Joe began in web development at the young age of 15, at the request of his church. He went on to study Information Technology and receive his Master’s degree in Software Engineering.
In June of 2017, after building enterprise level WordPress sites for Crowd Favorite and teaching at the University of Scranton for nearly 10 years, he broke out to pursue his own projects. Now, he has developed online courses for the likes of Scranton, Udemy, and Sessions. His own site, Creator Courses, outlines an in-depth curriculum on everything from how to use WordPress all the way to software development.
Determine the audience for your online courses:
Establish yourself as an authority in that space with a blog or YouTube channel with free advice and tutorials. This way, you can build your audience, and they can learn from you at no cost and grow to trust you. Blogging and speaking at conferences have been the most effective platforms for him to achieve this.
Decide and define who your ideal student is after they have taken your course. What new skills do they have? What can they achieve that they could not before?
Understand your users’ intent:
Through the CaboPress conference, Joe learned about ConvertKit which has helped him understand his audience. He can now tag his subscribers in what they’re interested in and track what they’re clicking based. Understanding their intent has allowed him to target his audience better. He also installed Facebook Pixel to get a good idea of who is visiting his site from Facebook.
Create content that resonates:
Although Joe admits his own path has not followed this direction, he recommends building your audience and understanding their needs before launching your product. (Listen to Andy Crestodina, Joanna Wiebe and Howard Mann’s podcasts for more information on how to tailor your content to your audience.)
He says that researching, tracking analytics, and answering questions that are being asked are key to determining the meat of your content and online courses.

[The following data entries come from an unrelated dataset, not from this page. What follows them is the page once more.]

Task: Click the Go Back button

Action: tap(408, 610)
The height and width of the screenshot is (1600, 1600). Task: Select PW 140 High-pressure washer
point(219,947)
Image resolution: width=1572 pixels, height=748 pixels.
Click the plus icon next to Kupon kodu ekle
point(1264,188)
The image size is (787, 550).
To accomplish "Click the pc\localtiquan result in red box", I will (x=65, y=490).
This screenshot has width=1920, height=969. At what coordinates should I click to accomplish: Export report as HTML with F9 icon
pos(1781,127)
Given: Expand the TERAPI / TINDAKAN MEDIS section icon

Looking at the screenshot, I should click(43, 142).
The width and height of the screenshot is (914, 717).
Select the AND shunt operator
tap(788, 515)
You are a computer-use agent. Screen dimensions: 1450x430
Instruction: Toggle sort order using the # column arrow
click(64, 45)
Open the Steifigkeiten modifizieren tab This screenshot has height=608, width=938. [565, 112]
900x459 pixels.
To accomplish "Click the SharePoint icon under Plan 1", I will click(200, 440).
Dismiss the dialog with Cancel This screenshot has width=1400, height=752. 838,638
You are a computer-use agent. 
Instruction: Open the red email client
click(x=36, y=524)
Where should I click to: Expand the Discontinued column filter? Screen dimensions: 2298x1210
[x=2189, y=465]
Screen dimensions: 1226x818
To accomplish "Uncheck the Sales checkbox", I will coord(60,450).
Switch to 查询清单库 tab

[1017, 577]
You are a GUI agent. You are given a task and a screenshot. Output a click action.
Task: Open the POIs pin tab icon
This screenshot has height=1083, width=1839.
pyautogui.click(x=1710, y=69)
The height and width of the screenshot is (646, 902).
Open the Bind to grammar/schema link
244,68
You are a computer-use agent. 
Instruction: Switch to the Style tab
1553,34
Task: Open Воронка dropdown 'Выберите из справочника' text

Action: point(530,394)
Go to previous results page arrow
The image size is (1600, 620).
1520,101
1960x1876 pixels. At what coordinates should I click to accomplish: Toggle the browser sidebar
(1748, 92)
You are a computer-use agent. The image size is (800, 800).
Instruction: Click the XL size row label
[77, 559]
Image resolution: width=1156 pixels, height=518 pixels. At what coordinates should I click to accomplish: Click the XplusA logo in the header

Choose your location and pricing:
At this point in the process, you need to decide whether you are interested in a hosted solution or having the freedom that comes with your own platform.
Joe recommends Teachable and Teachify for more freedom. While he did not have a positive experience on Udemy because of the restrictions and low earnings, there is the upside of a large audience.
Your Own Platform:
WordPress has a good DIY system, and with the plugin LearnDash, you can create a very user-friendly site that is tailored to your needs.
If you have a huge curriculum in mind and plan on updating and adding more regularly, annual membership is the best structure. Joe recommends annual memberships instead of monthly memberships because it gives your users a more holistic perspective of your product.
If you only have 1-2 online courses, selling one-off deals can be financially successful.
On his site, he has a strict no refund policy. Through his free videos on YouTube and blogging content, he is able to introduce his students to his content and teaching style, without being taken advantage of.
Engaging students online:
The difficulty of an online classroom is that you don’t have the luxury of a typical classroom, where you have a captive audience and you can see them react.
Joe uses LearnDash notifications to send automated emails to students when they complete steps and online courses.
“It’s an automated email, but I respond to everyone. That’s the best way I can engage.”
He receives a 20-30% response rate from students to these emails, which allows him to illustrate that this isn’t passive income for him, he actually wants to teach them.
After taking the Masterclass by James Patterson, he was inspired to offer more forums for his students to connect and interact on Creator Courses. He is currently working to build these forums to boost engagement with his students.
“A lot of people view online courses… as passive income, and it can be… but the most successful courses are not.”